- _GOAL_: Collect every line in the items below that contains the word "Render", and copy each of those lines in full.

- _GIVEN INFORMATION_:
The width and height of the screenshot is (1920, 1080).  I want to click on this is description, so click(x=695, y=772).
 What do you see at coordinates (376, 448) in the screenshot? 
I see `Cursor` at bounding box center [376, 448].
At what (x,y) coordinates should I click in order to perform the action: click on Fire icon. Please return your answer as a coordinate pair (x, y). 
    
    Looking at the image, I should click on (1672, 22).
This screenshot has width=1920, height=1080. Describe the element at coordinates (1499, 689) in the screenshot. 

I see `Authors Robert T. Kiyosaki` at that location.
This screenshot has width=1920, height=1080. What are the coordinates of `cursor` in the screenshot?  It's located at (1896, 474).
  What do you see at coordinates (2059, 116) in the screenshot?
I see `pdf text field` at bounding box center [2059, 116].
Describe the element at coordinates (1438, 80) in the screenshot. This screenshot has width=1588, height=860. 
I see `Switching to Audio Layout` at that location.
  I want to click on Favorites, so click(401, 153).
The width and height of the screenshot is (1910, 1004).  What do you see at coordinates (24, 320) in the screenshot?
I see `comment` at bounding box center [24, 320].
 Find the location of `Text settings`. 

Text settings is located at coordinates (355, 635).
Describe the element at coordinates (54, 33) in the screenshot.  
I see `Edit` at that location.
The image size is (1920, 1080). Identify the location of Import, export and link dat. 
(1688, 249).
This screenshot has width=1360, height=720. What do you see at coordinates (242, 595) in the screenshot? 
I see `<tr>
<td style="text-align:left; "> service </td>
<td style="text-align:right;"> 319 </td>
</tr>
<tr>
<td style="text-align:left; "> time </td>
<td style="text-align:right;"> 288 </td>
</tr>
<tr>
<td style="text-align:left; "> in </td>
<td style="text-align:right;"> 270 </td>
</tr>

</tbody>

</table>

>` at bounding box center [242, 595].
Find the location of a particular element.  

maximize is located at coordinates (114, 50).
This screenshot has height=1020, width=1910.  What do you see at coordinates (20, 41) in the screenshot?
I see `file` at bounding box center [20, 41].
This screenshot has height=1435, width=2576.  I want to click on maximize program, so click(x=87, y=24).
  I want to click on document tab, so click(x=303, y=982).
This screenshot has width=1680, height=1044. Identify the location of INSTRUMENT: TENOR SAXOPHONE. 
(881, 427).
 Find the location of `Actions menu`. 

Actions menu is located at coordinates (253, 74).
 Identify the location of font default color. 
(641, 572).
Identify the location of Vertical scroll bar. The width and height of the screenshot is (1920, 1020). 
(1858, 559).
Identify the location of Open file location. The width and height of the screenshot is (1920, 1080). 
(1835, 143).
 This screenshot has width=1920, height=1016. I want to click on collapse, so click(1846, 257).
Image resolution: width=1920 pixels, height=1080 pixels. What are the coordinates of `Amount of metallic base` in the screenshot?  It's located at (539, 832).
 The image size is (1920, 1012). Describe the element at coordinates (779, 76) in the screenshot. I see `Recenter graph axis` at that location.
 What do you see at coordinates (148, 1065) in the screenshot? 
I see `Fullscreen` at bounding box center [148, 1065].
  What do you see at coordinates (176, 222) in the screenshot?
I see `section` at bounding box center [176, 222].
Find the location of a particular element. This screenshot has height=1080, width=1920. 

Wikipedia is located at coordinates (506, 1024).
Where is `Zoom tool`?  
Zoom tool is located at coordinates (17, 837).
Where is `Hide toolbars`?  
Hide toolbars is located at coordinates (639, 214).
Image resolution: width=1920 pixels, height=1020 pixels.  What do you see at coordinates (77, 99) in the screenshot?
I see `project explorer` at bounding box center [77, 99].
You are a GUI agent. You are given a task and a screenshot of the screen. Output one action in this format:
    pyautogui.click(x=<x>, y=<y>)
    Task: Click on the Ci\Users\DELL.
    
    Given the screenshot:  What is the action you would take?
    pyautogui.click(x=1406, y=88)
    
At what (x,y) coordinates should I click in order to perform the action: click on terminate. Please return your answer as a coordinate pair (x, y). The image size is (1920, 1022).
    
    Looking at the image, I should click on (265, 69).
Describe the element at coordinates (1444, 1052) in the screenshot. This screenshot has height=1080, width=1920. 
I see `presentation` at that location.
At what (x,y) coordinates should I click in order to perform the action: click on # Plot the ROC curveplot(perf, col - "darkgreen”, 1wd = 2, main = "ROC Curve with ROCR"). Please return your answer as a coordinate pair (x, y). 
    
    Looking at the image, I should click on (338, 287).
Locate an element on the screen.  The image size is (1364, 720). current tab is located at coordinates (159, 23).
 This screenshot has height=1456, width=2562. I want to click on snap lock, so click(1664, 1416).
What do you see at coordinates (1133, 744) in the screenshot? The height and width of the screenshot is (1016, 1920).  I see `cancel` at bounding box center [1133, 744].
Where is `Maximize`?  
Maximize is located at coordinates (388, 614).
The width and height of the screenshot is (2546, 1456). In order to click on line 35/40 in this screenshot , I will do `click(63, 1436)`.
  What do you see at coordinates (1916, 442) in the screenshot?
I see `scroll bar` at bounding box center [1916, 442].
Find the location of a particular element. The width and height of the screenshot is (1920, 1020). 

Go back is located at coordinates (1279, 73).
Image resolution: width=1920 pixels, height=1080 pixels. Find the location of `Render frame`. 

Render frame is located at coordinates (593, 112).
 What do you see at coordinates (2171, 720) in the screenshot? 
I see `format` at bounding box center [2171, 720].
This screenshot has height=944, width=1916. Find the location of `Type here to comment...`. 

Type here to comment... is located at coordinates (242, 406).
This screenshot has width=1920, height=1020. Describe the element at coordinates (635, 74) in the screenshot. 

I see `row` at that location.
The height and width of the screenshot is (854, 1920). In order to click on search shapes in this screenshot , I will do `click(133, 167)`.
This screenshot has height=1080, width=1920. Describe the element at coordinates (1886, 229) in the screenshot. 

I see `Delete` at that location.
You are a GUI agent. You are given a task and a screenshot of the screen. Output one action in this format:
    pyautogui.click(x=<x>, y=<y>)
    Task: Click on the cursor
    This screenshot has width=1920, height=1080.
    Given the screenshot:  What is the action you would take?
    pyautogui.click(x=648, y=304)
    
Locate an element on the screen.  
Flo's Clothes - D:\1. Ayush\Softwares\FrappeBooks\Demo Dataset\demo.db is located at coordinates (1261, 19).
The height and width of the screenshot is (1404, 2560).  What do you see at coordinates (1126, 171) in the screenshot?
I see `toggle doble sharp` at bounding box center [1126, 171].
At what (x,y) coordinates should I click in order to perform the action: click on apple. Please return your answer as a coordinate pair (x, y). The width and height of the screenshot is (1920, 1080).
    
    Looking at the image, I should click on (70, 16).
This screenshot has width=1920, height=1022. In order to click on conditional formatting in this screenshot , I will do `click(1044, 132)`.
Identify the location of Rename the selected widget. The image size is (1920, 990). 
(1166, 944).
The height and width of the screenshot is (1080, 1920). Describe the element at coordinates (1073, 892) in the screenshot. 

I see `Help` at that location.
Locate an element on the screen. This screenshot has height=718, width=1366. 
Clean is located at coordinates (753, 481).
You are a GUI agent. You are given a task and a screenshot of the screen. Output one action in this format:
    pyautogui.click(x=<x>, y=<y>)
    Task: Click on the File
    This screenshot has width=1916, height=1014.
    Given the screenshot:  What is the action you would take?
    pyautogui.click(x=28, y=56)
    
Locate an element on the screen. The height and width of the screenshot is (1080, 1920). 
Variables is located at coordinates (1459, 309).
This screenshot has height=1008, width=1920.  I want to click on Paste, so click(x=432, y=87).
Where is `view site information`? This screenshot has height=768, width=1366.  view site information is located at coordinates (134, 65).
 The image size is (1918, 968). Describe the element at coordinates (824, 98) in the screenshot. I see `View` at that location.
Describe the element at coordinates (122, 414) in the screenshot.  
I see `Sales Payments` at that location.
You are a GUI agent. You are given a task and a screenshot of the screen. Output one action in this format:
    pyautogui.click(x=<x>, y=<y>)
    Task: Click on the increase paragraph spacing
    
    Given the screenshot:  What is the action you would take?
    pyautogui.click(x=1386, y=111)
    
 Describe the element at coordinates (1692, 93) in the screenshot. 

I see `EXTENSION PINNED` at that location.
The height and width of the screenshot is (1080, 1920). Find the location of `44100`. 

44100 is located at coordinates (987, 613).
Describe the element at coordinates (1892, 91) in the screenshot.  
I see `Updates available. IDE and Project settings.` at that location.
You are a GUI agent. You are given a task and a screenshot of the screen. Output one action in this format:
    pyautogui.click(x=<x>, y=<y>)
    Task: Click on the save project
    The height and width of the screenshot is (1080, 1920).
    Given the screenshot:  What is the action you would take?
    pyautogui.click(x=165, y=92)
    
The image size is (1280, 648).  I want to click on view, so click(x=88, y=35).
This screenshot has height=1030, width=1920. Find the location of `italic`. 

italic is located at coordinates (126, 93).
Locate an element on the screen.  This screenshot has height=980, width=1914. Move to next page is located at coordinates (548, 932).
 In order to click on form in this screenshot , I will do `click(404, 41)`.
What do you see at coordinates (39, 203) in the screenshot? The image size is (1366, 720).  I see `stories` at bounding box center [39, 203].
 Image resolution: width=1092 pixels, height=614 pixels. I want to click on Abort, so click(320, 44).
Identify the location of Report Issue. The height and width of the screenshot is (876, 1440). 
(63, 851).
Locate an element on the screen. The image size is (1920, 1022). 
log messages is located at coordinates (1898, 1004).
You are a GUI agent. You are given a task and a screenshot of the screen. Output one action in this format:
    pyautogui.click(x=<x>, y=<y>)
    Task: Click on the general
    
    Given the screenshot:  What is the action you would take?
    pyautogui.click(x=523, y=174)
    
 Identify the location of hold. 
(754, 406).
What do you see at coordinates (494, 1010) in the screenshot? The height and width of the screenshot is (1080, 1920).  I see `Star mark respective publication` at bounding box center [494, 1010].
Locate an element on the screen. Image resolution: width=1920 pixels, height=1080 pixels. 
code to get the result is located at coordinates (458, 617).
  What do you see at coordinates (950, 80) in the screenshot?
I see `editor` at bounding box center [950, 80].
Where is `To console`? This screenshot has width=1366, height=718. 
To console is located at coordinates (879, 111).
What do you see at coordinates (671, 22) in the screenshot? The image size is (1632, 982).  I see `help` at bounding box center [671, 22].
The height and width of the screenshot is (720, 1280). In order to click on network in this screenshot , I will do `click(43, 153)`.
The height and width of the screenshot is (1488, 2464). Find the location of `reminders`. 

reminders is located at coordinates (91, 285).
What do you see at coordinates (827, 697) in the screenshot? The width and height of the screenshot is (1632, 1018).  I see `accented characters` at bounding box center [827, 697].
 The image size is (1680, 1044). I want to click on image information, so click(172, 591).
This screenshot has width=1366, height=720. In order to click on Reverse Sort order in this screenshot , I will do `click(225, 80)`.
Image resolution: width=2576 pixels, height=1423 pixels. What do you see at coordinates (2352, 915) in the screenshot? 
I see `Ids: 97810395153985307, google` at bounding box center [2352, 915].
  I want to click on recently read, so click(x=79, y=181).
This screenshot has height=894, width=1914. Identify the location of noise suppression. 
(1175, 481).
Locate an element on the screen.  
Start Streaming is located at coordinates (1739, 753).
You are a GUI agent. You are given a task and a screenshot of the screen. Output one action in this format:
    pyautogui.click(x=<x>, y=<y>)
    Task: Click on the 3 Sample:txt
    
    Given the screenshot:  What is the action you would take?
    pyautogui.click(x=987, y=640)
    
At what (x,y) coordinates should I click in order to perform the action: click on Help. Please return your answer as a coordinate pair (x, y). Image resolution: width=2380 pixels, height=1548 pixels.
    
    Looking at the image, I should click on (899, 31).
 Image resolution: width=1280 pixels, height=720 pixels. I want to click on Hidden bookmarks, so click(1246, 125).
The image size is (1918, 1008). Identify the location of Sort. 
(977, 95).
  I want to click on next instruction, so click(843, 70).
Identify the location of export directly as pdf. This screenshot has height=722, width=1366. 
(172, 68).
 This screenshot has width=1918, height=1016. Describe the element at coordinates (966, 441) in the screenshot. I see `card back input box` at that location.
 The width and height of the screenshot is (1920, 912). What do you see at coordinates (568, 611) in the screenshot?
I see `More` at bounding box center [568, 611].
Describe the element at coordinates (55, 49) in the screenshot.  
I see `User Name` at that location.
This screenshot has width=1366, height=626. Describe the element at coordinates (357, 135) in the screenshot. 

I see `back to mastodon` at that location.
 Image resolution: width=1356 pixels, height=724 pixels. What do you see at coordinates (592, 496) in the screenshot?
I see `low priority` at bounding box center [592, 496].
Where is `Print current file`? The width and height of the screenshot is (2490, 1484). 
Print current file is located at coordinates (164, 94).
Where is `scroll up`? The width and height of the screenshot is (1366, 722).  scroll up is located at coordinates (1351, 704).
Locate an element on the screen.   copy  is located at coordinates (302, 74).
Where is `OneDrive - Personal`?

- _ANSWER TO THE EXERCISE_:
Image resolution: width=1920 pixels, height=1080 pixels. Find the location of `Render frame`. 
Render frame is located at coordinates (593, 112).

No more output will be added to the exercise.